Consulta, è legittimo il payback sui dispositivi medici: aziende nel panico

Il presidente di Confindustria dm, Nicola Barni: “Applicare il meccanismo porterà una crisi irreversibile, governo convochi subito tavolo”.

Roma – Lo scorso 22 luglio la Consulta aveva chiuso una querelle che andava avanti da mesi sentenziando che “è legittimo il payback sui dispositivi medici”. Innanzitutto, va chiarito di cosa parliamo: il payback è il meccanismo che impone alle aziende che riforniscono di dispositivi medicali le Regioni e i loro sistemi sanitari di concorrere allo sforamento dei tetti di spesa. Ebbene, per la Corte Costituzionale questo meccanismo “presenta di per sé diverse criticità, ma non risulta irragionevole in riferimento all’art.41 della Costituzione, quanto al periodo 2015-2018”. Il payback “pone a carico delle imprese per tale arco temporale un contributo solidaristico, correlabile a ragioni di utilità sociale, al fine di assicurare la dotazione di dispositivi medici necessaria alla tutela della salute in una situazione economico-finanziaria di grave difficoltà”.

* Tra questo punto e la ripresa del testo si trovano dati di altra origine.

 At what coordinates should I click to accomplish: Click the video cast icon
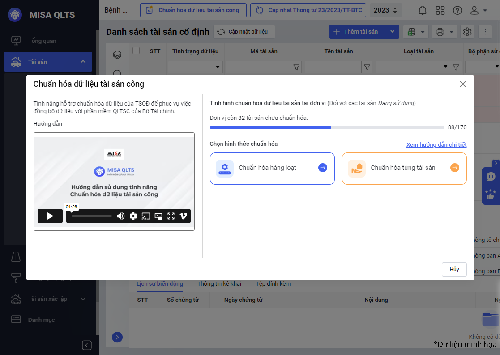145,216
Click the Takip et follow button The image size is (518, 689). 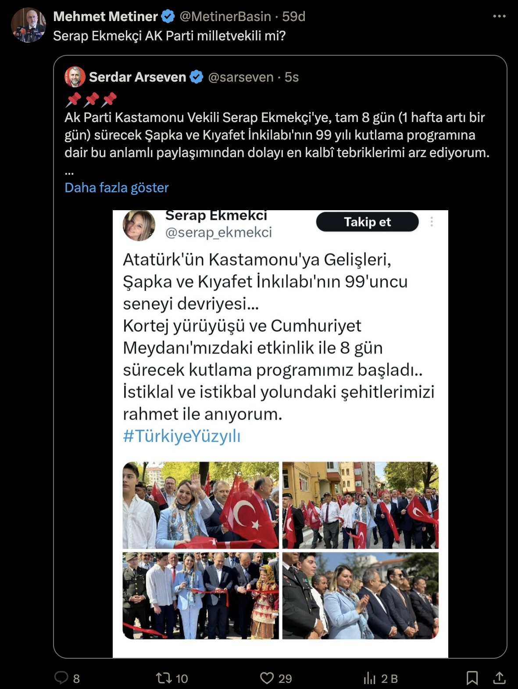[367, 222]
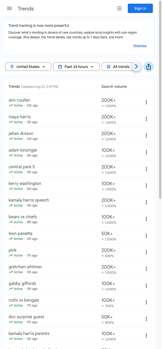Dismiss the trend tracking announcement
162x349 pixels.
(140, 46)
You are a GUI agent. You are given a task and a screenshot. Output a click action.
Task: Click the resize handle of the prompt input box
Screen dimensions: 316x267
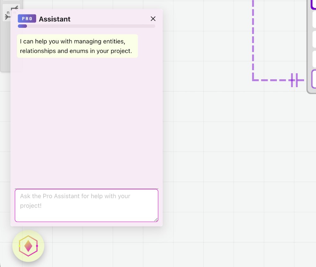156,219
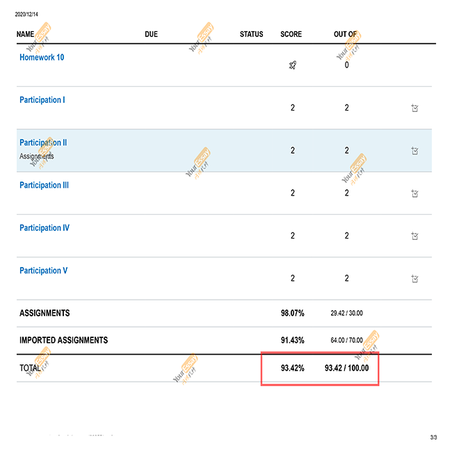
Task: Click the STATUS column header
Action: 251,34
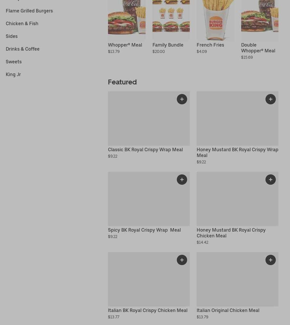The height and width of the screenshot is (325, 290).
Task: Add Italian Original Chicken Meal to cart
Action: pyautogui.click(x=270, y=260)
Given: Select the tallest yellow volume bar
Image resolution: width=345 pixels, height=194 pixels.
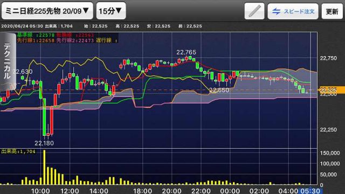Looking at the screenshot, I should 44,167.
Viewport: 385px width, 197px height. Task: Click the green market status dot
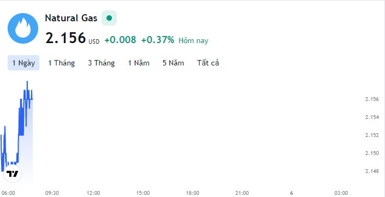coord(109,18)
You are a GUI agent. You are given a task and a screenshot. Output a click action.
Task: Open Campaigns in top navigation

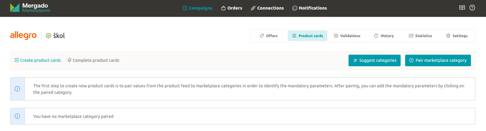coord(197,8)
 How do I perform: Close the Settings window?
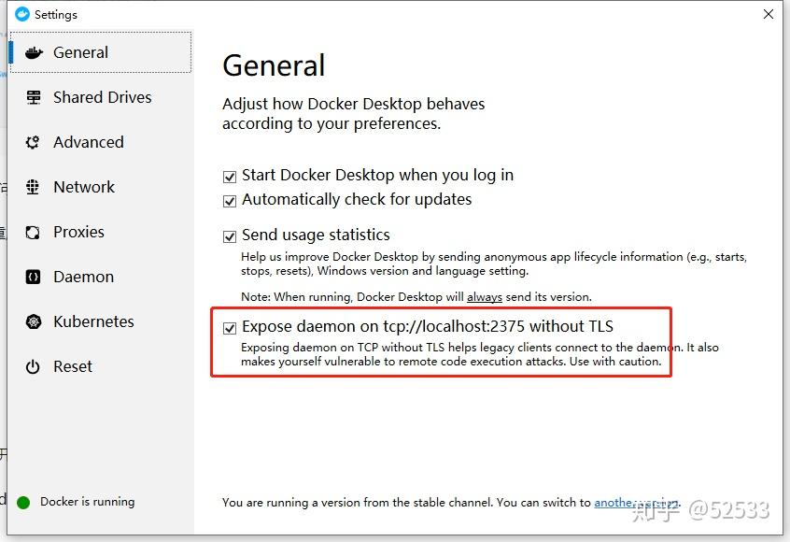coord(769,14)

Per la Corte Costituzionale, inoltre, “il meccanismo non risulta neppure sproporzionato, alla luce della significativa riduzione al 48 per cento dell’importo originariamente posto a carico delle imprese, riduzione ora riconosciuta incondizionatamente a tutte le aziende in virtù della sentenza n.139″ . Inoltre, la Corte ha osservato che “la disposizione censurata non contrasta con la riserva di legge prevista dall’art. 23 Cost. per l’imposizione di prestazioni patrimoniali. Una pronuncia che però getta nel terrore le aziende. Applicare il meccanismo del payback “causerà una crisi irreversibile”, commenta Confindustria dispositivi medici. “Chiediamo con forza al Governo l’immediata convocazione di tavoli per gestire la crisi del comparto”, rileva in una nota il presidente di Confindustria dm, Nicola Barni.

Nicola Barni

“La pronuncia di rigetto della Corte costituzionale sull’incostituzionalità del meccanismo del payback sui dispositivi medici versa un intero comparto e tutta la filiera italiana del settore in una crisi irreversibile. Gran parte delle imprese non solo saranno nell’impossibilità di sostenere il saldo di quanto richiesto dalle regioni, ma saranno altresì costrette ad avviare procedure diffuse di mobilità e licenziamento, ad astenersi dalla partecipazione a gare pubbliche e, in molti casi, a interrompere completamente la propria attività in Italia”, osserva Barni. “Confindustria Dispositivi Medici chiede con forza al Governo l’immediata convocazione e costituzione di tavoli per gestire la crisi del comparto. Inoltre, con questa sentenza – prosegue – non si è considerato che le imprese potrebbero non essere in grado di provvedere alle forniture con un’inevitabile ripercussione sulla capacità del sistema di garantire la tutela della salute dei pazienti”. 

“Basta che il governo voglia, e avendo un decreto simile a quello che ci firmò nel 2022 il ministro Speranza, noi abbiamo per il rimborso dei quattro anni” dal 2019 al 2022 “la possibilità di ottenere dal governo l’autorizzazione a escutere da coloro che forniscono dispositivi medici altri 420 milioni: se il governo fa questo atto, noi togliamo l’incremento dell’addizionale Irpef”, ha detto Eugenio Giani, presidente della Regione Toscana. Il mancato ottenimento del rimborso delle aziende, secondo il governatore, è ciò che ha spinto la Regione all’aumento delle aliquote dell’addizionale regionale Irpef deciso a fine anno scorso, per evitare tagli alla sanità.

Una manifestazione contro il payback

Lo scorso anno imprenditori e figure apicali delle imprese italiane dei dispositivi medici sono scesi in piazza a Roma per protestare contro il payback. Una protesta inconsueta per il settore, che ha portato in Piazza Santi Apostoli un migliaio di persone, fra manager e rappresentanti delle aziende del settore. A preoccupare in particolare è che il fallimento delle imprese generebbe un’interruzione delle forniture agli ospedali, e dei servizi per i cittadini. Un effetto devastante per un comparto che complessivamente alimenta un mercato da 10,8 miliardi di euro (incluso l’export) e conta 4.546 aziende, che occupano 112.534 dipendenti.